Living today requires great skilfulness. In calling parenting an art rather than a science, we are recognising that the essential unresolved challenges are calling for imagination even more than knowledge. We just have to consider whether the stunning increases we see in factual knowledge are delivering any real improvements in the quality of living. Certainly aspects of the quality — and quantity — of life have improved. But are we living well? When I reflect on the issues people are struggling with, they are nearly all to do with family and other relationships. And here, knowledge is not enough.
Although on any particular day some twenty million Aussies get on quite well with one another, what we witness via the media provokes an increasing anxiety about the state of society and our relationships. It looks as though the human personality is falling apart — as though our faculties are being frayed and separated. In traditional society, however, human beings were still integrated, not so much through conscious effort as through the ordered tightly-woven fabric of social ‘norms’ — those common threads of religion, culture and habit. What we call customs.
It isn’t so comfortable today in this regard. With personal independence we have gained some differences: for instance, a high degree of individualism, often demanded as of right where once it was a privilege. Our claims of rights now seem disproportionate to any sense of obligation.
One solution is often heard on talk-back radio — the restoration of traditional values and social obligations. In this scenario, everyone presumably would adhere to the values of the person stating the case.
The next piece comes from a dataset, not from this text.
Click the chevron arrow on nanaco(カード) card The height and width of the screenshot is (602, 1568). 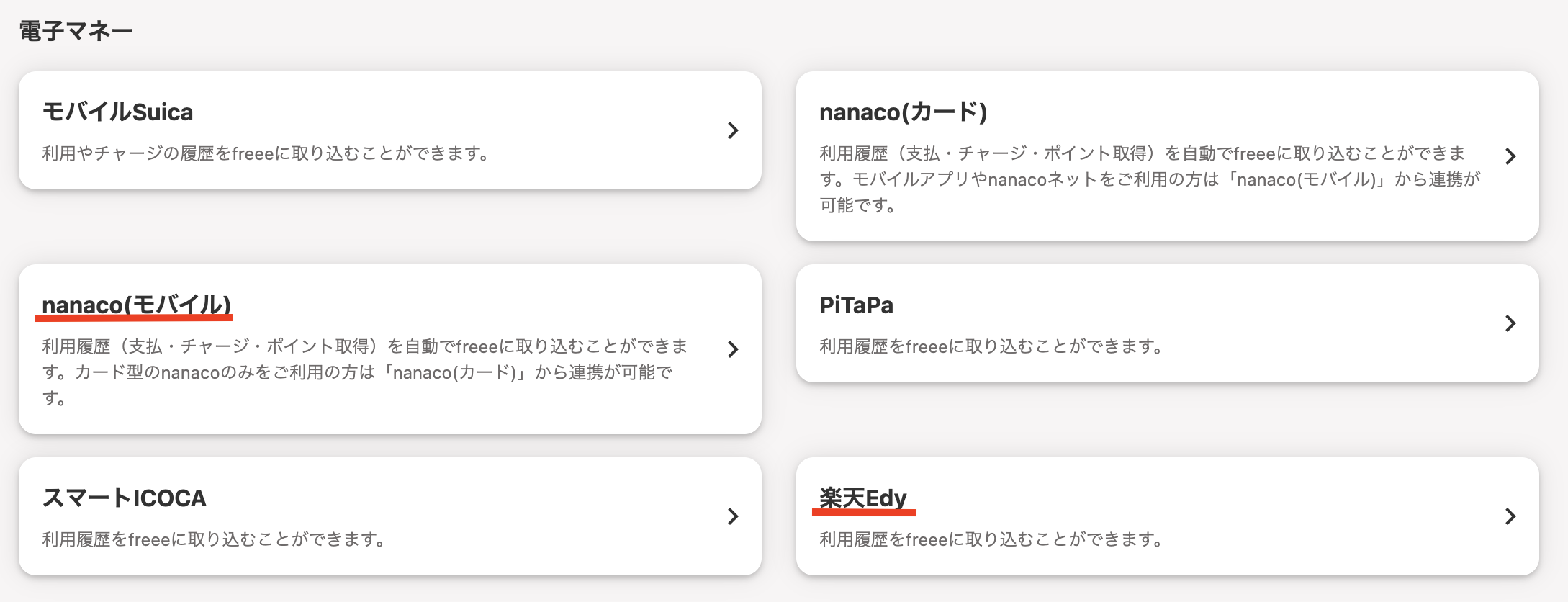tap(1510, 156)
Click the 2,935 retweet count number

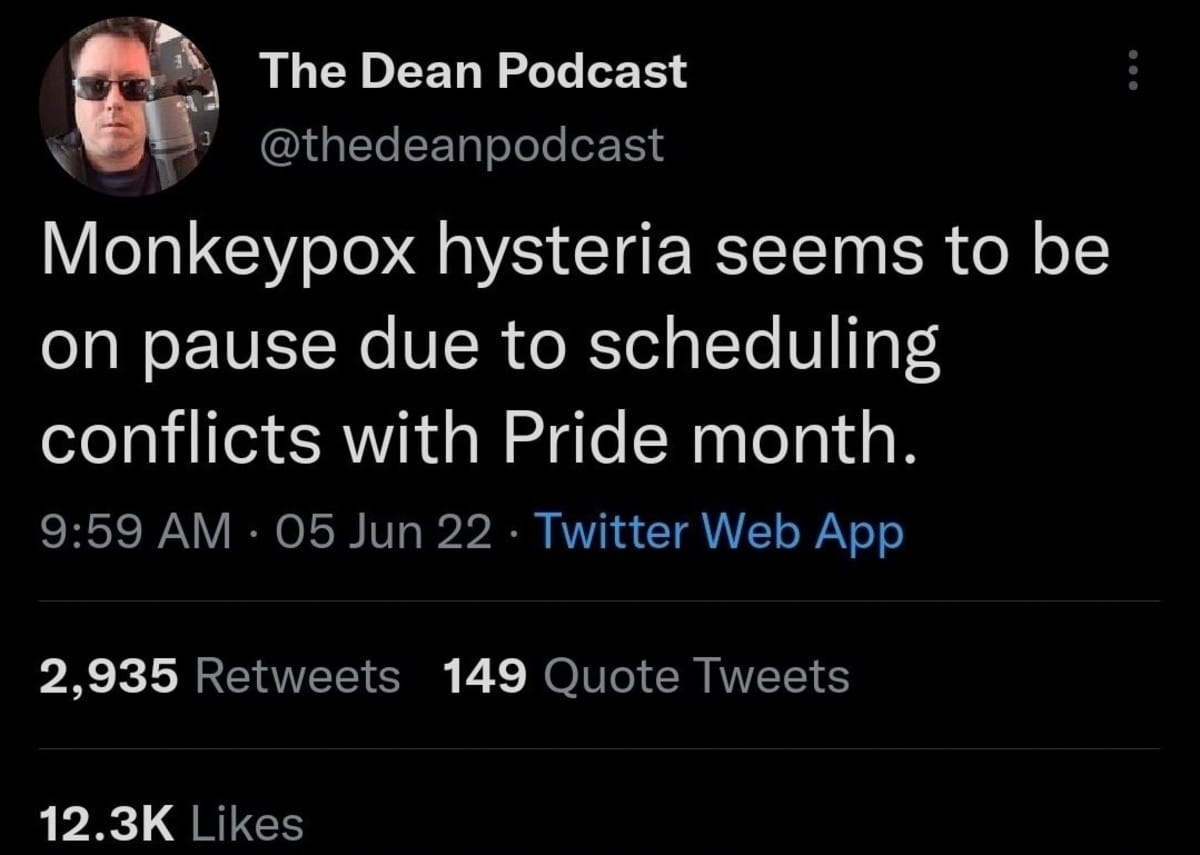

The opposite view is a post-modern relativism that looks for answers applicable to the given situation only, understanding the truth of everyone’s truth, and the need therefore to negotiate only provisional solutions.
The proponents of both these views are often characterised by the same projections of frayed personal faculties — tendencies towards a cold intellectual detachment, or else sentimentality and emotionalism, or perhaps wilful and exuberant outbursts of anger, even violence. One outcome of this splitting of the personality is fundamentalism.
While through science we are developing a prodigious talent to analyse things, to take things apart, I think the challenge of ‘getting it together’, to find a holistic relationship with things, is an artistic concern. And the principal faculty for any artistic creativity is imagination.